[GIVEN INSTRUCTION]:
Return every one of the following rows word for word, with each line unchanged.

• • • • • • •

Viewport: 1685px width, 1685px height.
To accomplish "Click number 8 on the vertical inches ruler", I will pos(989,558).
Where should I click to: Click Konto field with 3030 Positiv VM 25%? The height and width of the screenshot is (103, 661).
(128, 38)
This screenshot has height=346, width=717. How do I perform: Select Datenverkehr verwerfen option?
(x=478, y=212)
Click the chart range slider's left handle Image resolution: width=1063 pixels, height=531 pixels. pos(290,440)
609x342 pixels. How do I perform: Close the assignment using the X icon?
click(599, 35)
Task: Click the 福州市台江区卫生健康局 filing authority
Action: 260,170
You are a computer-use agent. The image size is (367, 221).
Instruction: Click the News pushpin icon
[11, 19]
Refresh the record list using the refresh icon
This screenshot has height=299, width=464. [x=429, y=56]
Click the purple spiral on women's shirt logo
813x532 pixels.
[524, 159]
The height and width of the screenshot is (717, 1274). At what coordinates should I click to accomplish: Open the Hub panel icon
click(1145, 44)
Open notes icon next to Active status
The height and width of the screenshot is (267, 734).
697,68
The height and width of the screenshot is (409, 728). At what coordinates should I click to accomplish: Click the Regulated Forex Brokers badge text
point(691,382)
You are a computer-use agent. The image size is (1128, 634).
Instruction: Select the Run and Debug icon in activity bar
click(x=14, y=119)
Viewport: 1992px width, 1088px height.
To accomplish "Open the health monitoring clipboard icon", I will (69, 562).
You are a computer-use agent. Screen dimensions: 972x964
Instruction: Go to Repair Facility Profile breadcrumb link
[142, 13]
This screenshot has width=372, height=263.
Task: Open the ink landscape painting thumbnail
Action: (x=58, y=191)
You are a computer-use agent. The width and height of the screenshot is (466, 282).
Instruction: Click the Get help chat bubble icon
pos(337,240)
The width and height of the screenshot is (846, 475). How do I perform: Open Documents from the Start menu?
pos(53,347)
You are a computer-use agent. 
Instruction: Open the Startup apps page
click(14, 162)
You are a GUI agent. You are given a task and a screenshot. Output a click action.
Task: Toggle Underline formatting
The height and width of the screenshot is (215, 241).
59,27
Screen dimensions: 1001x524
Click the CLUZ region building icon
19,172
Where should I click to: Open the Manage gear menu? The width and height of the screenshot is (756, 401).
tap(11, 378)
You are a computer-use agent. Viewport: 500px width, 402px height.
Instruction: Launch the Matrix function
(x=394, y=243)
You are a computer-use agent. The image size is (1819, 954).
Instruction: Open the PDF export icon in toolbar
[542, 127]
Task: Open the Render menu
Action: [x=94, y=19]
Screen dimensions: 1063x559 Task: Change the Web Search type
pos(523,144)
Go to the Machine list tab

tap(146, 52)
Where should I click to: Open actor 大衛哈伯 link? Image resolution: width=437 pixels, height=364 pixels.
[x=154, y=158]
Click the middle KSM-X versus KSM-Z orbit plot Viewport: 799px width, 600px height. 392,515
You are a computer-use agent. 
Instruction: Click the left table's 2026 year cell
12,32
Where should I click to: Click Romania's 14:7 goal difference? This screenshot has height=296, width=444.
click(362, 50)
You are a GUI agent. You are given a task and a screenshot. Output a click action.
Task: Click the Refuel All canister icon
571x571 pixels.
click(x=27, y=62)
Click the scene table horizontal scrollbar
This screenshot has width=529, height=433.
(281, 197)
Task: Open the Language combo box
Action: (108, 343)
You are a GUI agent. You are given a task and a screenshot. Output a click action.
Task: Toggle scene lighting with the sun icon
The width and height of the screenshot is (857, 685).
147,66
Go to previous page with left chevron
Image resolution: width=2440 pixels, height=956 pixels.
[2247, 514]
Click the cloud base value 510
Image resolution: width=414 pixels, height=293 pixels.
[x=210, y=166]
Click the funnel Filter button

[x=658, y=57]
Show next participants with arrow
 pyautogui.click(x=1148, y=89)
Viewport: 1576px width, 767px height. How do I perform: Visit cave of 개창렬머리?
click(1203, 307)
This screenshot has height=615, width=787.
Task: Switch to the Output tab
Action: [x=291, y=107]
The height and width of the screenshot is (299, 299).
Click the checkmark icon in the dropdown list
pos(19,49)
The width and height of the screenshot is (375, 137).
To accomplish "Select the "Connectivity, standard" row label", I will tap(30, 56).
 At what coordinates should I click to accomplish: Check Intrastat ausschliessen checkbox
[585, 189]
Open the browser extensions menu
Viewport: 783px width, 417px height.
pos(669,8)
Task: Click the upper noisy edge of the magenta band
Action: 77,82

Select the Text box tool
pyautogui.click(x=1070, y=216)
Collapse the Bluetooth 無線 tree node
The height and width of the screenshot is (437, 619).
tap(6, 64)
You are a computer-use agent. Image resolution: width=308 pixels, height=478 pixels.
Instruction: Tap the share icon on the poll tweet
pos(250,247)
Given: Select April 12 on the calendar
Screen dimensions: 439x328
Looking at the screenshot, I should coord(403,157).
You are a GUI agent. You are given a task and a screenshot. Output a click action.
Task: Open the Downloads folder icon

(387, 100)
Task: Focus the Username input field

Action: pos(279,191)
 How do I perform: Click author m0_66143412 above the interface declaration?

• • • • • • •

[REPLY TO THE TASK]:
Viewport: 1685px width, 1685px height.
To accomplish "Click number 8 on the vertical inches ruler", I will pos(989,558).
Where should I click to: Click Konto field with 3030 Positiv VM 25%? The height and width of the screenshot is (103, 661).
(128, 38)
This screenshot has height=346, width=717. How do I perform: Select Datenverkehr verwerfen option?
(x=478, y=212)
Click the chart range slider's left handle Image resolution: width=1063 pixels, height=531 pixels. pos(290,440)
609x342 pixels. How do I perform: Close the assignment using the X icon?
click(599, 35)
Task: Click the 福州市台江区卫生健康局 filing authority
Action: 260,170
You are a computer-use agent. The image size is (367, 221).
Instruction: Click the News pushpin icon
[11, 19]
Refresh the record list using the refresh icon
This screenshot has height=299, width=464. [x=429, y=56]
Click the purple spiral on women's shirt logo
813x532 pixels.
[524, 159]
The height and width of the screenshot is (717, 1274). At what coordinates should I click to accomplish: Open the Hub panel icon
click(1145, 44)
Open notes icon next to Active status
The height and width of the screenshot is (267, 734).
697,68
The height and width of the screenshot is (409, 728). At what coordinates should I click to accomplish: Click the Regulated Forex Brokers badge text
point(691,382)
You are a computer-use agent. The image size is (1128, 634).
Instruction: Select the Run and Debug icon in activity bar
click(x=14, y=119)
Viewport: 1992px width, 1088px height.
To accomplish "Open the health monitoring clipboard icon", I will (69, 562).
You are a computer-use agent. Screen dimensions: 972x964
Instruction: Go to Repair Facility Profile breadcrumb link
[142, 13]
This screenshot has width=372, height=263.
Task: Open the ink landscape painting thumbnail
Action: (x=58, y=191)
You are a computer-use agent. The width and height of the screenshot is (466, 282).
Instruction: Click the Get help chat bubble icon
pos(337,240)
The width and height of the screenshot is (846, 475). How do I perform: Open Documents from the Start menu?
pos(53,347)
You are a computer-use agent. 
Instruction: Open the Startup apps page
click(14, 162)
You are a GUI agent. You are given a task and a screenshot. Output a click action.
Task: Toggle Underline formatting
The height and width of the screenshot is (215, 241).
59,27
Screen dimensions: 1001x524
Click the CLUZ region building icon
19,172
Where should I click to: Open the Manage gear menu? The width and height of the screenshot is (756, 401).
tap(11, 378)
You are a computer-use agent. Viewport: 500px width, 402px height.
Instruction: Launch the Matrix function
(x=394, y=243)
You are a computer-use agent. The image size is (1819, 954).
Instruction: Open the PDF export icon in toolbar
[542, 127]
Task: Open the Render menu
Action: [x=94, y=19]
Screen dimensions: 1063x559 Task: Change the Web Search type
pos(523,144)
Go to the Machine list tab

tap(146, 52)
Where should I click to: Open actor 大衛哈伯 link? Image resolution: width=437 pixels, height=364 pixels.
[x=154, y=158]
Click the middle KSM-X versus KSM-Z orbit plot Viewport: 799px width, 600px height. 392,515
You are a computer-use agent. 
Instruction: Click the left table's 2026 year cell
12,32
Where should I click to: Click Romania's 14:7 goal difference? This screenshot has height=296, width=444.
click(362, 50)
You are a GUI agent. You are given a task and a screenshot. Output a click action.
Task: Click the Refuel All canister icon
571x571 pixels.
click(x=27, y=62)
Click the scene table horizontal scrollbar
This screenshot has width=529, height=433.
(281, 197)
Task: Open the Language combo box
Action: (108, 343)
You are a GUI agent. You are given a task and a screenshot. Output a click action.
Task: Toggle scene lighting with the sun icon
The width and height of the screenshot is (857, 685).
147,66
Go to previous page with left chevron
Image resolution: width=2440 pixels, height=956 pixels.
[2247, 514]
Click the cloud base value 510
Image resolution: width=414 pixels, height=293 pixels.
[x=210, y=166]
Click the funnel Filter button

[x=658, y=57]
Show next participants with arrow
 pyautogui.click(x=1148, y=89)
Viewport: 1576px width, 767px height. How do I perform: Visit cave of 개창렬머리?
click(1203, 307)
This screenshot has height=615, width=787.
Task: Switch to the Output tab
Action: [x=291, y=107]
The height and width of the screenshot is (299, 299).
Click the checkmark icon in the dropdown list
pos(19,49)
The width and height of the screenshot is (375, 137).
To accomplish "Select the "Connectivity, standard" row label", I will tap(30, 56).
 At what coordinates should I click to accomplish: Check Intrastat ausschliessen checkbox
[585, 189]
Open the browser extensions menu
Viewport: 783px width, 417px height.
pos(669,8)
Task: Click the upper noisy edge of the magenta band
Action: 77,82

Select the Text box tool
pyautogui.click(x=1070, y=216)
Collapse the Bluetooth 無線 tree node
The height and width of the screenshot is (437, 619).
tap(6, 64)
You are a computer-use agent. Image resolution: width=308 pixels, height=478 pixels.
Instruction: Tap the share icon on the poll tweet
pos(250,247)
Given: Select April 12 on the calendar
Screen dimensions: 439x328
Looking at the screenshot, I should coord(403,157).
You are a GUI agent. You are given a task and a screenshot. Output a click action.
Task: Open the Downloads folder icon

(387, 100)
Task: Focus the Username input field

Action: pos(279,191)
 How do I perform: Click author m0_66143412 above the interface declaration?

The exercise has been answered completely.